Hacker News new | ask | show | jobs
by larrydag 3024 days ago
I'm a statistician by trade so I mostly do prototype work. As far as building models my key workflow is using a R and Rstudio. The biggest issue is data management. I suggest a good API or wrapper for a data source that has all of the ETL already done for the most part. R connects very well to most database systems. RStudio makes development easier with connectivity to GitHub or other popular version control systems.

As far as putting into production I'm not as familiar. Yet I hear that a good Python workflow would probably work best.

1 comments

Also Rstudio mates well with bitbucket for those who want private repos for free.
For private repos, I'd say gitlab is an order of magnitude (or two) better than bitbucket. Or, it clearly was 2 years ago, and while I haven't kept up with bitbucket, gitlab has improved by leaps and bounds in those two years.

The killer features for me are nested subgroups (which bitbucket may have, but github does not) and a really awesome CI system with a generous free tier (2000 minutes/month).
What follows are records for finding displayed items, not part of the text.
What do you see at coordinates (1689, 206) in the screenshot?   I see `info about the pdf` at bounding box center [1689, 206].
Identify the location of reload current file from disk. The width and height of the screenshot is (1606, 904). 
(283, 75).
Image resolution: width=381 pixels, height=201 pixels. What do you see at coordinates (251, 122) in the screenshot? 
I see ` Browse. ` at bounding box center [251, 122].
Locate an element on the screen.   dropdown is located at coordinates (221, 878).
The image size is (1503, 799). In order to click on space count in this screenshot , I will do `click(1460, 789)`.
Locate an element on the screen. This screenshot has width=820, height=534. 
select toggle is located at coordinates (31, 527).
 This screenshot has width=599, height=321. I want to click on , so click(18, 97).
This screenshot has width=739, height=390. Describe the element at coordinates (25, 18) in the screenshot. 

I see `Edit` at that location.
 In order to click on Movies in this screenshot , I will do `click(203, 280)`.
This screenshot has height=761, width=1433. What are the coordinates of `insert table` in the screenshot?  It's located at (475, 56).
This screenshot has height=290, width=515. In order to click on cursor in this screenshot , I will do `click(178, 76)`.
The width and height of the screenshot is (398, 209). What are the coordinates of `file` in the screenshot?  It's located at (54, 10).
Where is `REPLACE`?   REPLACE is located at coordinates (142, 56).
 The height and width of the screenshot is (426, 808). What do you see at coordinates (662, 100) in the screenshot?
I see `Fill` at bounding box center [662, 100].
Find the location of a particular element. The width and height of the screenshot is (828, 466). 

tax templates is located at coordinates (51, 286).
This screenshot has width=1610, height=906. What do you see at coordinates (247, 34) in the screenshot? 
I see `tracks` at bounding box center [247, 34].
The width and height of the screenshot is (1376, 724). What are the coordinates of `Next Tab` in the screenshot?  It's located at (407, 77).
For R packages, we have it setup very similar to github + travis (devtools::check() every push), and for deployable bits we have it build containers and run integration tests on them. Super impressed with all we get for free there.

Great point.

Also per the production environment. The key is having the same machine learning libraries available in both the development and production so you can plug the model in with little problems with dependencies. For this reason most folks that will go into production, particularly web applications, will tend to both develop and implement in Python, Java, etc.